■ **Written task**
Copy the data below word for word, beginning at the line that contains "Describe the element at coordinates (54, 108)" and stopping after the line that contains "(362, 112).".

- Opening Delimiter -

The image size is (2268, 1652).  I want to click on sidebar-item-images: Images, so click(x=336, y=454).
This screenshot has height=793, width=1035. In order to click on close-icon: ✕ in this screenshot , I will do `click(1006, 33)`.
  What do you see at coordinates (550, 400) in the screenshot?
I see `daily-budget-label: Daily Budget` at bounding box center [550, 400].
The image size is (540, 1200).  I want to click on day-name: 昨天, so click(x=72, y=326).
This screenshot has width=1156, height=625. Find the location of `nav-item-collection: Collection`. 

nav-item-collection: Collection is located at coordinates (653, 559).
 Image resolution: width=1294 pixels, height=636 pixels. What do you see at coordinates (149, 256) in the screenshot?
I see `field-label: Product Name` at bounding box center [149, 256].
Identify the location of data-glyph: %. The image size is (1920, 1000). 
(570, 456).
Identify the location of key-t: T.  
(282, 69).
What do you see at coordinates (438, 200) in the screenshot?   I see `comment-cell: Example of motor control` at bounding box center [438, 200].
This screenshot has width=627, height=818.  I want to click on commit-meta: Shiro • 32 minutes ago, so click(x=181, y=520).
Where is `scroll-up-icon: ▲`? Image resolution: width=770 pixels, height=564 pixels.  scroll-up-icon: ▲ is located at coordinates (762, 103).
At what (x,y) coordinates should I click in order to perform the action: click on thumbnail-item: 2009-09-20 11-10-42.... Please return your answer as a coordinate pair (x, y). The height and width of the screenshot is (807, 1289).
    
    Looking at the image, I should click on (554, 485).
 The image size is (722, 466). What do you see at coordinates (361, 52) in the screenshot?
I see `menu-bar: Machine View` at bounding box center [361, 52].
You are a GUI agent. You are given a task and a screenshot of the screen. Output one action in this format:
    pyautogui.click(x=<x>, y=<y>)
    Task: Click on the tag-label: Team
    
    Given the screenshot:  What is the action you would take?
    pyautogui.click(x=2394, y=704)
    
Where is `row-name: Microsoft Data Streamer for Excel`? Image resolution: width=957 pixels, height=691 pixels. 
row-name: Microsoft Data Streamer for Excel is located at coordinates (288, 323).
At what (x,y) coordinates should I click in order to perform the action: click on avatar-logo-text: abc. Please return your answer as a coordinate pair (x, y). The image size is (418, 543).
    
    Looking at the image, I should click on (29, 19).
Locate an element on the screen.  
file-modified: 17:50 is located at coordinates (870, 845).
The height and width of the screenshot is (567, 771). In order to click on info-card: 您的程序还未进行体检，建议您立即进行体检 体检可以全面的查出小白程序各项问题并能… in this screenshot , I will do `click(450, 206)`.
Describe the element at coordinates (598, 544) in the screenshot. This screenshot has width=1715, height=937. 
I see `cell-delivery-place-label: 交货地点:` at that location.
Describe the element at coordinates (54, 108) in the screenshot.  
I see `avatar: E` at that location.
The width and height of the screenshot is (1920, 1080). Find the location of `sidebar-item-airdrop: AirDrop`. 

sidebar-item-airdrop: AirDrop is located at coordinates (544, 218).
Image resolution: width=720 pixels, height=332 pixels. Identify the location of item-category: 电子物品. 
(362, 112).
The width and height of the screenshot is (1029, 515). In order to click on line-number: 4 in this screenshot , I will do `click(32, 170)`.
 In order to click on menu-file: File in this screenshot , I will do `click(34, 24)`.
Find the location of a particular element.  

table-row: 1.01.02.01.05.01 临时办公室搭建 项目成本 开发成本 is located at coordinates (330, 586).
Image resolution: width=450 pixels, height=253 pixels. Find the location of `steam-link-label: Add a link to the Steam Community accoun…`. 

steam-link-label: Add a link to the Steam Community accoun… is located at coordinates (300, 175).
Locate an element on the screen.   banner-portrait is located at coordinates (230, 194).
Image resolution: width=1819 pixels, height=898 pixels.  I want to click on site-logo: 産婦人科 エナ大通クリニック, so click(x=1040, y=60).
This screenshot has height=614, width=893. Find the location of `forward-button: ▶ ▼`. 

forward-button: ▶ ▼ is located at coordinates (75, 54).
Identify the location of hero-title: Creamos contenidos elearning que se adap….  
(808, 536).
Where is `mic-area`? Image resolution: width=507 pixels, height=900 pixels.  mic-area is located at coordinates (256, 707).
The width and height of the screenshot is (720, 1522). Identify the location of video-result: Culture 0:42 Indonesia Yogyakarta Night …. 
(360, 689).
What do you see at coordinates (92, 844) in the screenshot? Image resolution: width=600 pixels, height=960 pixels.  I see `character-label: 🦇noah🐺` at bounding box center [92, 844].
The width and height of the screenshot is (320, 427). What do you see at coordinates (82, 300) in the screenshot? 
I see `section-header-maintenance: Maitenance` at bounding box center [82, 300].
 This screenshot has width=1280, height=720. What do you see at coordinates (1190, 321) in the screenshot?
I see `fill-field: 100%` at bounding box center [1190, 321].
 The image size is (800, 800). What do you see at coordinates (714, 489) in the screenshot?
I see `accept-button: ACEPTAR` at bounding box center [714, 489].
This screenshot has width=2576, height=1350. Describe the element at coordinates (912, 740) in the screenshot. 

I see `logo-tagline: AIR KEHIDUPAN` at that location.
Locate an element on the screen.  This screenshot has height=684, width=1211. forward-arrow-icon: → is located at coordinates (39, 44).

- Closing Delimiter -

■ **Response for this exercise**
Describe the element at coordinates (54, 108) in the screenshot.  
I see `avatar: E` at that location.
The width and height of the screenshot is (1920, 1080). Find the location of `sidebar-item-airdrop: AirDrop`. 

sidebar-item-airdrop: AirDrop is located at coordinates (544, 218).
Image resolution: width=720 pixels, height=332 pixels. Identify the location of item-category: 电子物品. 
(362, 112).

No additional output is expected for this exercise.